Production SLOs
This page details the Service Level Objective (SLO) for the Feature Server that Tecton commits to upholding. The SLO covers both Reliability and Latency, based on Service Level Indicators (SLIs) described below. The indicators are determined by Tecton on the server side, and compliance with the SLO is evaluated on a 30 day rolling period.
Reliability​
The SLI for reliability is the percentage of requests which do not return a server error (HTTP 5xx). For the purpose of this indicator, client errors (HTTP 4xx) are not considered errors. Additionally, requests which time out on the server side and return 504 do not count against the reliability SLI unless they are SLO-Eligible according to the definition in the Latency section.
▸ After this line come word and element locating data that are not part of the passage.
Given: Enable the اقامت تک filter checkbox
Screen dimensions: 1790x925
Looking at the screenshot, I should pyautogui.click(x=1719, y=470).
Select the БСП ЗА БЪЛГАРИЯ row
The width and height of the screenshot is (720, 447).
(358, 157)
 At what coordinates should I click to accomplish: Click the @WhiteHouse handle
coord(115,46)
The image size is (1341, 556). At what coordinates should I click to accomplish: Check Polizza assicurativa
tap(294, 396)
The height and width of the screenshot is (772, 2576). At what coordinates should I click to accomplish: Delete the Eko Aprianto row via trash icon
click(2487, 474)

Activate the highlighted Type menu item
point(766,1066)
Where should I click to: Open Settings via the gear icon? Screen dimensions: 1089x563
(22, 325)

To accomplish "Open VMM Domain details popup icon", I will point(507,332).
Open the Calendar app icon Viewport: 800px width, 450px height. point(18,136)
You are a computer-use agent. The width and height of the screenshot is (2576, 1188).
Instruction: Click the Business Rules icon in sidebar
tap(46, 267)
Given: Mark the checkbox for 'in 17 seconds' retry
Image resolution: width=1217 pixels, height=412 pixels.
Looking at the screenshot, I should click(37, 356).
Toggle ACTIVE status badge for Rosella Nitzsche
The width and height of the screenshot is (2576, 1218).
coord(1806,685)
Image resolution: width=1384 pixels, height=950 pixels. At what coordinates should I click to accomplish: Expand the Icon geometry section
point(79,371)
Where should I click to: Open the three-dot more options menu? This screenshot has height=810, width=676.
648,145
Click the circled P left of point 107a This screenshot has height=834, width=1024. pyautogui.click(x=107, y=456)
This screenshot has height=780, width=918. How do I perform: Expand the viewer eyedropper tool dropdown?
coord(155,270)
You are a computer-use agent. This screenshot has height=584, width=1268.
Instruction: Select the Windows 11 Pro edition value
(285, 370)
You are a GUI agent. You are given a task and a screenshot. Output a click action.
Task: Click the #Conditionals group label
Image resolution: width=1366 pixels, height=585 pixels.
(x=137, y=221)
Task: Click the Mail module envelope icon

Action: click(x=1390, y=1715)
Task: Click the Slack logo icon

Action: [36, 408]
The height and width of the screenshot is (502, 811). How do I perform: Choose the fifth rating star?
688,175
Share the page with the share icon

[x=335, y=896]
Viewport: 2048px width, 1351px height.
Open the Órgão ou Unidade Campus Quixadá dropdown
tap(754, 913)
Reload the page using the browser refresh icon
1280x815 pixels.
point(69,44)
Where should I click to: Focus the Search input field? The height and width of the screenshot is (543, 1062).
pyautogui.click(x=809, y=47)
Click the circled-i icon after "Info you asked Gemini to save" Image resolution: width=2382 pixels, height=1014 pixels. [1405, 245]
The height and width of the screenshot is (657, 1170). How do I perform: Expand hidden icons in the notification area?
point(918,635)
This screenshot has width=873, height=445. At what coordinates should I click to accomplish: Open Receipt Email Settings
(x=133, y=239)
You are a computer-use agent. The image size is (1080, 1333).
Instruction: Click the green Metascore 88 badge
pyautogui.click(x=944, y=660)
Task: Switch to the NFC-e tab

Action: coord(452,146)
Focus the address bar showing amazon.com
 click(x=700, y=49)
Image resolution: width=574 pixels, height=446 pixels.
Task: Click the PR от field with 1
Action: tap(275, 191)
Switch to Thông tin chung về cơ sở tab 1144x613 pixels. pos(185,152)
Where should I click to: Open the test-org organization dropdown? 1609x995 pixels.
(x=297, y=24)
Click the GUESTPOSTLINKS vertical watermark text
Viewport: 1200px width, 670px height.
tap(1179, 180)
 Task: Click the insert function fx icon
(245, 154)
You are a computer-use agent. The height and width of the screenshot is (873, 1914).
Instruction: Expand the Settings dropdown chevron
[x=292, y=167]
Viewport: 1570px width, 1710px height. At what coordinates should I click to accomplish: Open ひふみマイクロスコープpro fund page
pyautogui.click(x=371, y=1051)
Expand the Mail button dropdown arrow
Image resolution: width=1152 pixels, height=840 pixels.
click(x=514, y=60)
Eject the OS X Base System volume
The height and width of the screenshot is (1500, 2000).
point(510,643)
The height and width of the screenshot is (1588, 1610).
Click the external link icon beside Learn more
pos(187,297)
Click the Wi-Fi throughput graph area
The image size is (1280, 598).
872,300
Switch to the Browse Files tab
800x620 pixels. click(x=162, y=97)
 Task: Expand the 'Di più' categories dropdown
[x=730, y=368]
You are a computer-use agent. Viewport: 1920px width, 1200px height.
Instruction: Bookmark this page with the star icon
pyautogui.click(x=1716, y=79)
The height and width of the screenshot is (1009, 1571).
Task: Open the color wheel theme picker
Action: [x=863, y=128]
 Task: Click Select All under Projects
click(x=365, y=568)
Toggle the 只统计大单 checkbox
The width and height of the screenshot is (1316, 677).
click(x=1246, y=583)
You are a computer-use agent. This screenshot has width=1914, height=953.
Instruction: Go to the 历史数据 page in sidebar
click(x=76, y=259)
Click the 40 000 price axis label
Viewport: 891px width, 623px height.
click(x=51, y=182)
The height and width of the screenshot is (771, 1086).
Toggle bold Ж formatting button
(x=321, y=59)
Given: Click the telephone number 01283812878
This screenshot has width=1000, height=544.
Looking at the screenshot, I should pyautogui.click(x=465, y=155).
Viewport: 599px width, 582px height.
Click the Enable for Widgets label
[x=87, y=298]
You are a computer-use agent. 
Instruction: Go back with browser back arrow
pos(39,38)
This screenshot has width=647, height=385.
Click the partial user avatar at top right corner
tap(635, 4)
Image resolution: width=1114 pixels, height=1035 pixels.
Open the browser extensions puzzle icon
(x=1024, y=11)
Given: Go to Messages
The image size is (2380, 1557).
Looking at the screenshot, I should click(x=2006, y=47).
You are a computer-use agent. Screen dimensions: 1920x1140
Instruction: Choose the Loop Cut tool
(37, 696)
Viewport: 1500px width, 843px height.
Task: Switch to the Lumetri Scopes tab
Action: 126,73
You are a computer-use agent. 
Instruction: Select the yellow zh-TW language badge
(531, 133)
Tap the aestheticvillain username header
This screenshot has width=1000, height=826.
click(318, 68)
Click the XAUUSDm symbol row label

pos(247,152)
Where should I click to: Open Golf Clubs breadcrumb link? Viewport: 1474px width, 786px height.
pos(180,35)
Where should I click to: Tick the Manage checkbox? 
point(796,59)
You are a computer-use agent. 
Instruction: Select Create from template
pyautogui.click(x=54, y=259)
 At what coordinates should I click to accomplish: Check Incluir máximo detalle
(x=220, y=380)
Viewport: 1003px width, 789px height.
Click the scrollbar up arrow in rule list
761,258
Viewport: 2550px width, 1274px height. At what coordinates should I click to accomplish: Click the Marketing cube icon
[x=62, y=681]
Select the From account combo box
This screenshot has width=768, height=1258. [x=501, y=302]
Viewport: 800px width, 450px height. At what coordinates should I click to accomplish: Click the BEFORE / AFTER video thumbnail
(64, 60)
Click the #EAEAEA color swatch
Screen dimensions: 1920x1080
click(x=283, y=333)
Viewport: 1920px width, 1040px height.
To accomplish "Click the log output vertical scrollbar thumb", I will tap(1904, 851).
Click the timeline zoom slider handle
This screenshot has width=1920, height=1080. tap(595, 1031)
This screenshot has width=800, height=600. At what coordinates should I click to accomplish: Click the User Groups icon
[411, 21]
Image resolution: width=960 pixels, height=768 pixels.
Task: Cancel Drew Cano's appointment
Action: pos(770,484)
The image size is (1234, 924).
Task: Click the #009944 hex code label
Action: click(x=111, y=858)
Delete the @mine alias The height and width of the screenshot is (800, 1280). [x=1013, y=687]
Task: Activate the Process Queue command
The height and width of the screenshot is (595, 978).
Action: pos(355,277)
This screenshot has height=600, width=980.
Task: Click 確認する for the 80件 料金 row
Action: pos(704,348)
The objective for this indicator is 99.95%.
Latency​
The SLI for latency is the percentage of SLO-Eligible requests which complete in 100 ms or less. The objective for this indicator is 99%.
An SLO-Eligible request is a request which:
- Does not require processing more than 2MiB of items returned from the Online Store.
- Reads from Redis take less than 25 ms if using Redis as the Online Store.
For Feature Services with On-Demand Feature Views, Tecton provides an SLO on feature serving time minus the On-Demand Feature View execution time. On-Demand Feature View execution times are not included in the latency SLO since they execute arbitrary user-defined Python code.
SLO Indicators​
Web UI​
Monitoring for both the latency and reliability SLOs are available in the Web UI under the monitoring tab for each Feature Service. In addition to the rate of SLO violations, the rate of requests to the service which are not SLO-Eligible is shown.